Explore the Costs and Benefits of Social Security Reforms
Findings
Findings
Our theoretical analysis highlights that optimal policy design must account for several key channels through which health impacts retirement decisions: labor supply nonconvexities, productivity loss, and mortality risk. Specifically, we find that unhealthy workers optimally face lower labor wedges because of their higher cost of continued labor while healthy workers benefit from policies incentivizing delayed retirement.
Quantitatively, our estimation shows that labor supply nonconvexities significantly drive retirement behavior in the US, more so than productivity or mortality risks alone.
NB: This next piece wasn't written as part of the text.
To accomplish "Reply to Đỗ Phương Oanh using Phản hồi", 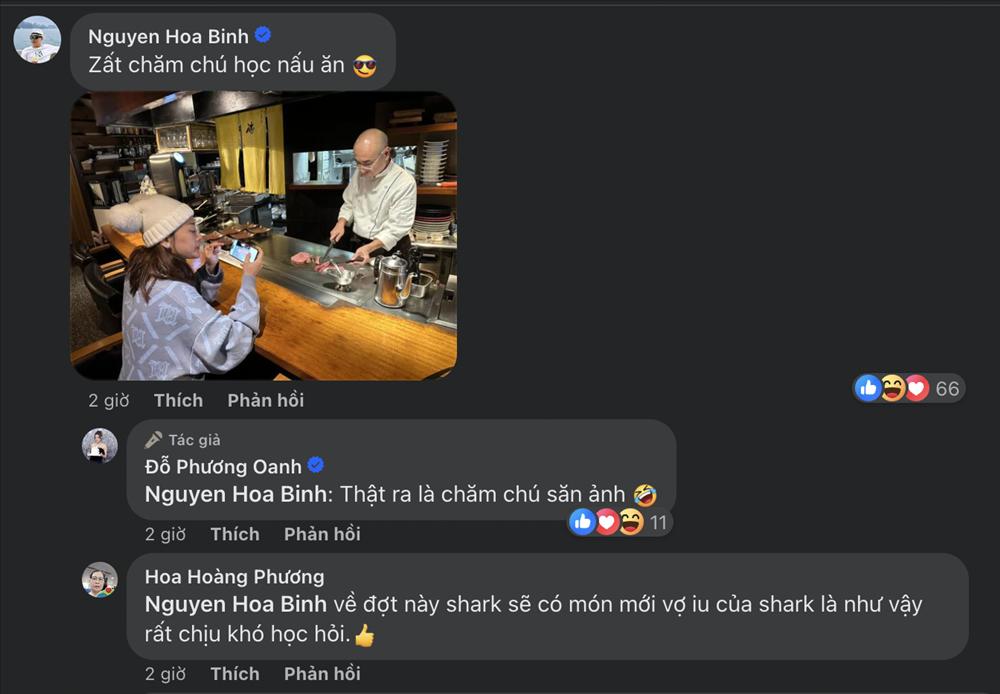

Among policy instruments, retirement benefits through the US Social Security system have the largest impact on retirement choices and on welfare, followed by Medicare, retirement savings subsidies (such as tax exemptions for Roth plans and tax deferrals for traditional IRAs and 401(k) plans), then income taxes, and finally disability insurance.
Our results suggest that increasing the claiming-age dependence of Social Security benefits relative to the status quo would yield substantial welfare gains and could pay for itself with an MVPF of infinity while uniform increases to the NRA would be welfare decreasing once one accounts for endogenous retirement.
Overall, our results suggest that flexible retirement policies, rather than rigid increases in the retirement age alone, are optimal from both welfare and fiscal perspectives.
Future research and policy discussions should, therefore, focus on nuanced yet simple adjustments to social insurance programs that align worker and government incentives.